**GOAL OF THE EXERCISE**
Copy each line of the data beneath in which the word "Martina" appears.

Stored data

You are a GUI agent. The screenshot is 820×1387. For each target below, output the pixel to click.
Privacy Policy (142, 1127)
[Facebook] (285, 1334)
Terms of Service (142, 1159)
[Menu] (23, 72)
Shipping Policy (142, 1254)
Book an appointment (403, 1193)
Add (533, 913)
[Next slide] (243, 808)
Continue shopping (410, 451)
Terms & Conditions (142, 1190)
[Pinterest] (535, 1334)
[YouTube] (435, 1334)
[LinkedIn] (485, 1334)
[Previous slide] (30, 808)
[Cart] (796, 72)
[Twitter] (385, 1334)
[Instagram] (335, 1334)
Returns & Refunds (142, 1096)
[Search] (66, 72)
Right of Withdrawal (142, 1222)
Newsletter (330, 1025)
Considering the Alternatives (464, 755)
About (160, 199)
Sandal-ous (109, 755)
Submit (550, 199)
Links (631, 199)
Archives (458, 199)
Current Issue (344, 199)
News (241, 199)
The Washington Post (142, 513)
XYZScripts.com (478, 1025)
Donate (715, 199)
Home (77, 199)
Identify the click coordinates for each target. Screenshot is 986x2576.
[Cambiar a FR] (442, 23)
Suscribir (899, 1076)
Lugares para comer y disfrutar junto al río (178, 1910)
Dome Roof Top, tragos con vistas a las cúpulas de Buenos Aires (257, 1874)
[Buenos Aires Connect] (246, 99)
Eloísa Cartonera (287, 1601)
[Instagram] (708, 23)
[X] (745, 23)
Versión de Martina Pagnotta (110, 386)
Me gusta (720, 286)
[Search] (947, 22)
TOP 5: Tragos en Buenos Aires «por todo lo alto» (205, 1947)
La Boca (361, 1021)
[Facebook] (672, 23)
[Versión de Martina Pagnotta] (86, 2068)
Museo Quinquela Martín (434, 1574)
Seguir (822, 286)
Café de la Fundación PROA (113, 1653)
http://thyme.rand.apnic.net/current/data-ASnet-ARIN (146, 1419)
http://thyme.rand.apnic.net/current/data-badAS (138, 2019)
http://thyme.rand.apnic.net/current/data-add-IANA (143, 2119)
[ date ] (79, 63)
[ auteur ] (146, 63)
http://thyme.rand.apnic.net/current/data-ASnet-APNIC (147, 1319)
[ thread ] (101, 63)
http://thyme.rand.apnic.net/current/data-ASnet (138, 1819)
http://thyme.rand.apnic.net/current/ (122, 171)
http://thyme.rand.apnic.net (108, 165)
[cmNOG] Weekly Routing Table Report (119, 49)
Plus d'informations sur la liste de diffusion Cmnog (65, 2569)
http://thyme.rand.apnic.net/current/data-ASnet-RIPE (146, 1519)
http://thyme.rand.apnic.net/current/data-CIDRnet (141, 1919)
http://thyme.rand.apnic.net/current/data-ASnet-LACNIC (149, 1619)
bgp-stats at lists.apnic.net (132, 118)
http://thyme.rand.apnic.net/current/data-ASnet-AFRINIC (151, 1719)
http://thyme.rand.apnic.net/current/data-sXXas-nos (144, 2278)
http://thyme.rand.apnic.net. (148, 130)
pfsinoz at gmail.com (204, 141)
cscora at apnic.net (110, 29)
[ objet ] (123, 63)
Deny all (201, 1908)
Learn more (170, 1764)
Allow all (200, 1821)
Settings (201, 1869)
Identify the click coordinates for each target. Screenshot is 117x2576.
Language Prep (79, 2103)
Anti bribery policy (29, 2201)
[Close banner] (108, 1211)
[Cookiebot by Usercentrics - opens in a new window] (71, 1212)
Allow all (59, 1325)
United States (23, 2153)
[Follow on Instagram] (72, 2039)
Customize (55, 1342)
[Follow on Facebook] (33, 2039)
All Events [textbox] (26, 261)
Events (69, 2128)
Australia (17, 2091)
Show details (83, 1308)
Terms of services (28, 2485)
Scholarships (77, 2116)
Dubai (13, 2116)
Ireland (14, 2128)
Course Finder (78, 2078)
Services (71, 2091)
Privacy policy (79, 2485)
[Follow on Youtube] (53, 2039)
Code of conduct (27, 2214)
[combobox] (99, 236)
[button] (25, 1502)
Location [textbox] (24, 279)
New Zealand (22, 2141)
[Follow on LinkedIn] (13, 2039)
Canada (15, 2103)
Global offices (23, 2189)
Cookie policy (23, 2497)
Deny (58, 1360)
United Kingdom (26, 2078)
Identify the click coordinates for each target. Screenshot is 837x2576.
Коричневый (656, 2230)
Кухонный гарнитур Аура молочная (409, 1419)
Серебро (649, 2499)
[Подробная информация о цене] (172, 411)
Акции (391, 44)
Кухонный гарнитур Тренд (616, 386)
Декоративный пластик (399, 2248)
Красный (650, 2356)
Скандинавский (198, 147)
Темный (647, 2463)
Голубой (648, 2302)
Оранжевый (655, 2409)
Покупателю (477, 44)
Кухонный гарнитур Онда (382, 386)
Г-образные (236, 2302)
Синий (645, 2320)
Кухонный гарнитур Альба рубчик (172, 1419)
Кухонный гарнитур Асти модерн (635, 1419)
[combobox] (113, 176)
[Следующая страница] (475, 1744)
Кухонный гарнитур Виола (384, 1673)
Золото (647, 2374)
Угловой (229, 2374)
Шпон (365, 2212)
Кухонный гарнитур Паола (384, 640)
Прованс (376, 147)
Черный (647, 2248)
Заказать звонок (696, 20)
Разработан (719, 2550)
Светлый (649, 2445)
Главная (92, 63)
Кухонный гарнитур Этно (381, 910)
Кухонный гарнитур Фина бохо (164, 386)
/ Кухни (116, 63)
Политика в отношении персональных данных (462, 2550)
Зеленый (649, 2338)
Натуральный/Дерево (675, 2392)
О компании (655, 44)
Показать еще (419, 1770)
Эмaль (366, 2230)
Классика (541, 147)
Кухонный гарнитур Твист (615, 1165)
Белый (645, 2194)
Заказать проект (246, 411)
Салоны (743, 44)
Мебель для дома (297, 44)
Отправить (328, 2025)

**SOLUTION TO THE PROBLEM**
Versión de Martina Pagnotta (110, 386)
[Versión de Martina Pagnotta] (86, 2068)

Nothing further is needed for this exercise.